There is a model called tri-bimaximal mixing: a composition analogous to the quark model basis of neutral pions, eta and eta’ mesons. An intriguing matrix: it could be a new symmetry of nature, possibly softly broken with a slightly non-zero value of the angle \theta_x. Or, it could well be an accident.

So, we need to find what \theta_{13} is. It is zero in the Tri-binaximal mixing. We then need to measure hte mass hierarchy: is it normal ( the third state much heavier than the other two) or inverted (the lightest much lighter than the others) ? Also, is CP violated ?

Neutrinoless double-beta decay can tell us if the neutrinos are Majorana particles. In the inverted hierarchy, you measure the average mass versus the sum. There is a lot of experimental activity going on here.

Cosmic microwave has put a limit on sum of masses at 0.6 eV. By doing 21cm tomography one can measure neutrino masses with precision of 0.007 eV. If this is realizable, it could individually measure the masses of these fascinating particles.

Barger then mentioned the idea of mapping the universe with neutrinos: the idea is that active galactic nuclei (AGN) produce hadronic interactions with pions decaying to neutrinos, and there is a whole range of experiments looking at this. You could study the neutrinos coming from AGN and their flavor composition.
Another late-breaking development is that Auger has shown a correlation of ultra high-energy cosmic rays with AGNs in the sky: the cosmic rays seem to arrive directly from the nuclei of active galaxies. Auger found a higher correlation with sources at 100 Mpc, but falling off at higher distances.

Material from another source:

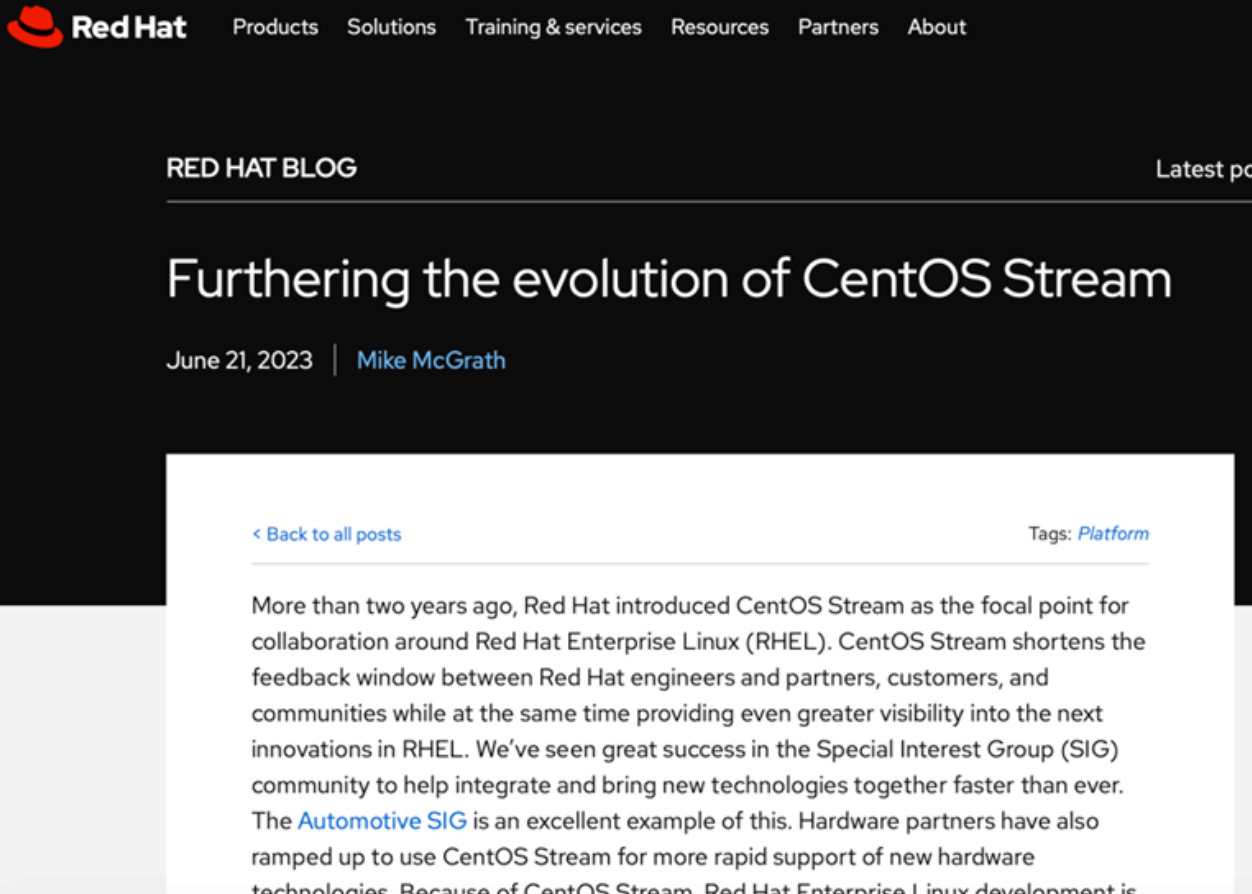Open the Automotive SIG link

[x=382, y=821]
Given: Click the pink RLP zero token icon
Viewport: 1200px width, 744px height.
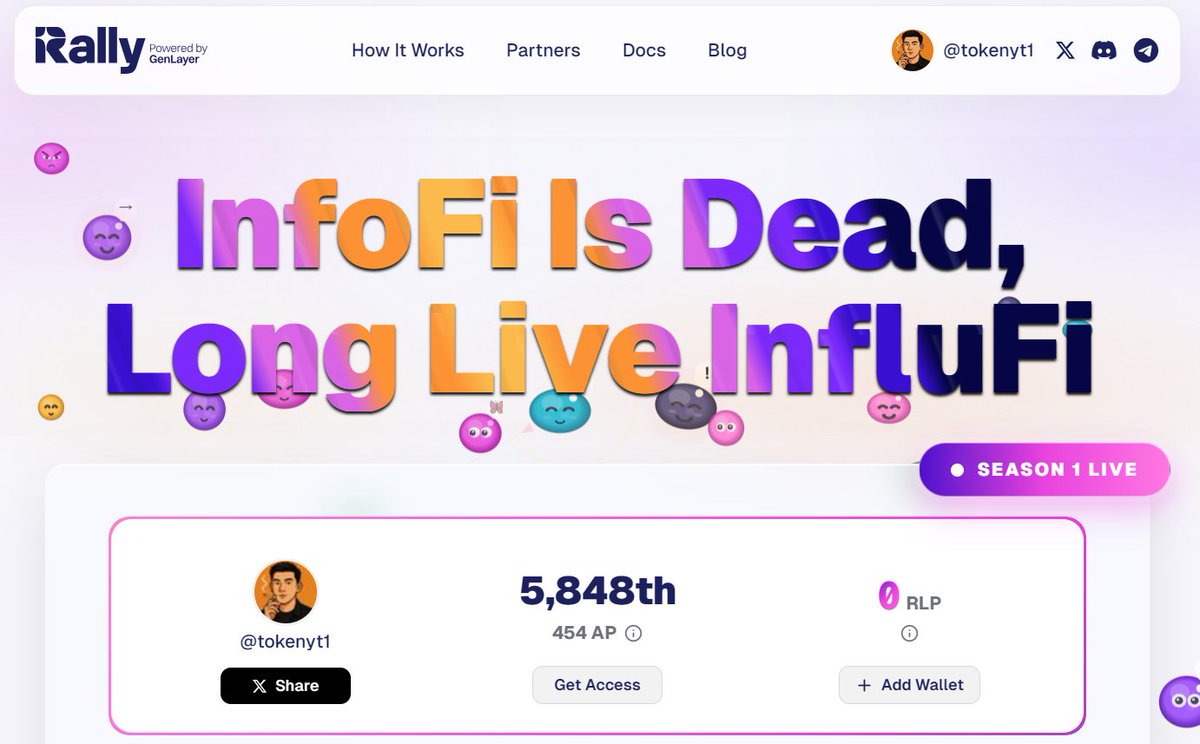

Cosmic rays are already probing the AGN, and this is very good news for neutrino experiments.

Then he discussed neutrinos from the sun: annihilation of weakly interacting massive particles (WIMPS), dark matter candidates, can give neutrinos from WW, ZZ, ttbar production. The idea is that the sun captured these particles gravitationally during its history, and the particles annihilate in the center of the sun, letting neutrinos escape with high energy. The ICECUBE discovery potential is high if the spin-dependent cross section for WIMP interaction in the sun is sufficiently high.

In conclusion, we have a rich panorama of experiments that all make use of neutrinos as probes of exotic phenomena as well as processes which we have to measure better to gain understanding of fundamental physics as well as gather information about the universe.